Your instructions: Go to the line holding "Given: Open the Chat (Чат) panel icon" in the data below. Return it and each line after it through the last, exactly, and skip the pictures.

Input:
● ● ● ●

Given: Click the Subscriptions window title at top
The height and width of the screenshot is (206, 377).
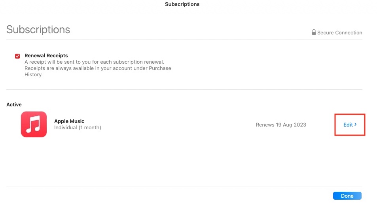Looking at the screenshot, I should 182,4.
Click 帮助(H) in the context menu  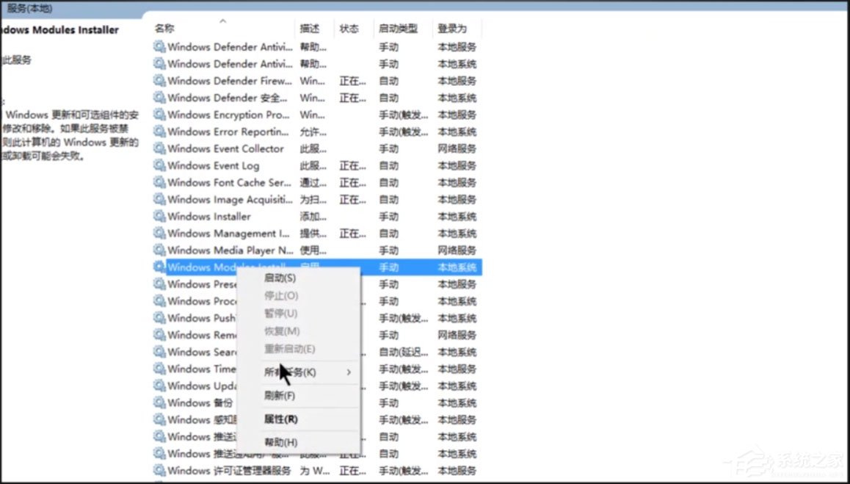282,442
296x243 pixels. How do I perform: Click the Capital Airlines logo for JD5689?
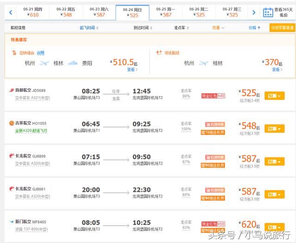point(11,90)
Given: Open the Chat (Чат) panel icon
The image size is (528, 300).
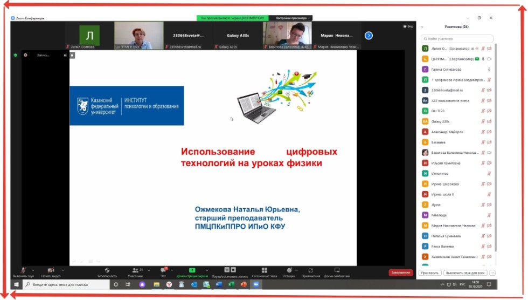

● ● ● ●

Reply:
Given: Open the Chat (Чат) panel icon
The image size is (528, 300).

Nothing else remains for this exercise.